Answer: processedRowsperSecond -- it defines the throughput, and it should be more. Increasing the maxRatePerPartition increases the throughput and decreases latency while increasing processingTime does the opposite, in this case. As the processing time in this application should not be too high, as it processes the data quickly. We can also increase the kafka and spark partitions depending on the number of cores as they map one-to-one and it will increase parallelism and more records can be processed.
- What were the 2-3 most efficient SparkSession property key/value pairs? Through testing multiple variations on values, how can you tell these were the most optimal?
Answer: The three most efficent SparkSession propertiy key/value pairs.
1) spark.streaming.kafka.maxRatePerPartition -
On increasing this paramter, there was increase in data ingestion. It sets the maximum number of messages per partition per batch.

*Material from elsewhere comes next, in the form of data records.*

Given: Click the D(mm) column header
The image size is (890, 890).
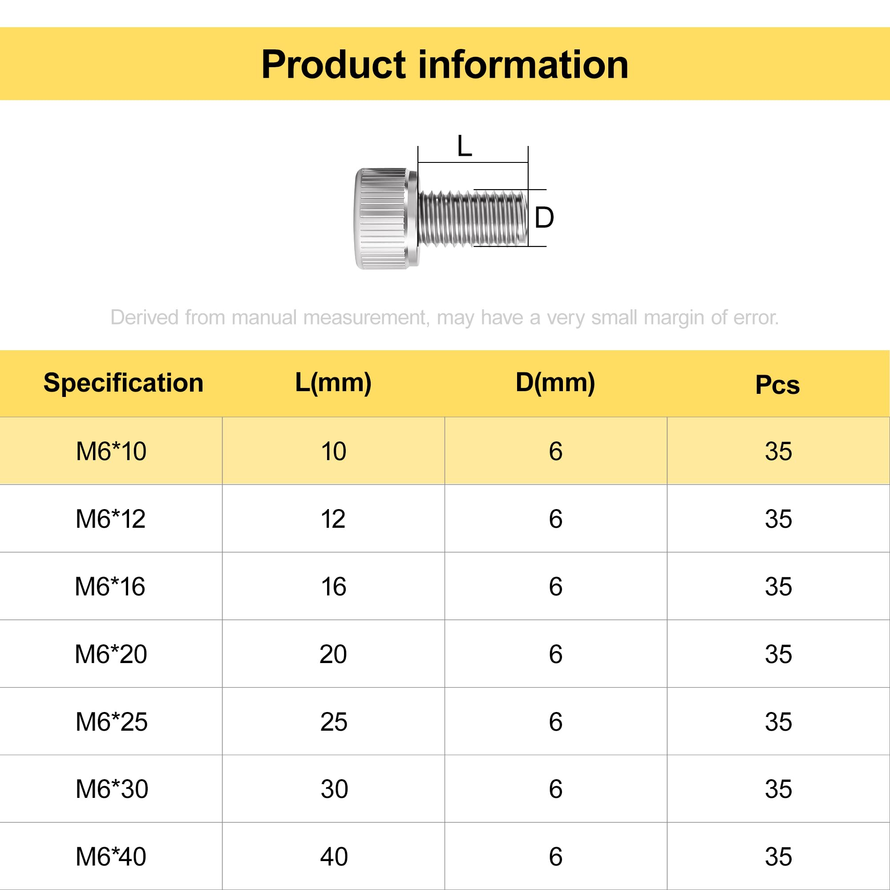Looking at the screenshot, I should (555, 383).
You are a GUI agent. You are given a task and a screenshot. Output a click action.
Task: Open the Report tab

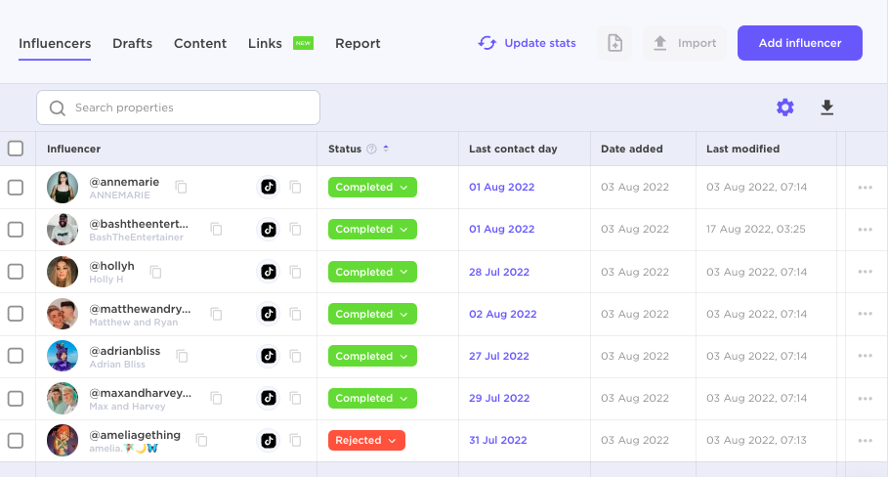(358, 43)
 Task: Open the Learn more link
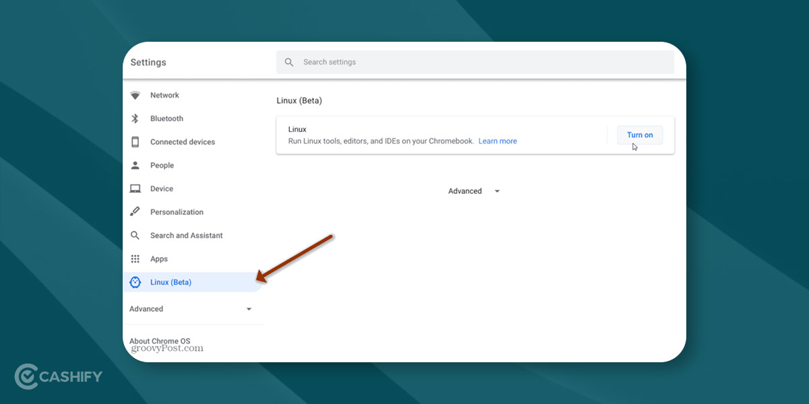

It can be put to an optimal rate where all the messages can be processed in the processing time and there is no lag between receiving and processing of messages.
2) spark.sql.shuffle.partitions"
It helped in parallel processing of the data while join and other shuffle operations. Default is 200, but in case where we have a lot of data and then, increasing this will process data faster in more number of tasks.
3) spark.executor.memory
It will help in assigning appropriate memory to each executors to process the records. In case of out-of-memory issues, this can be used.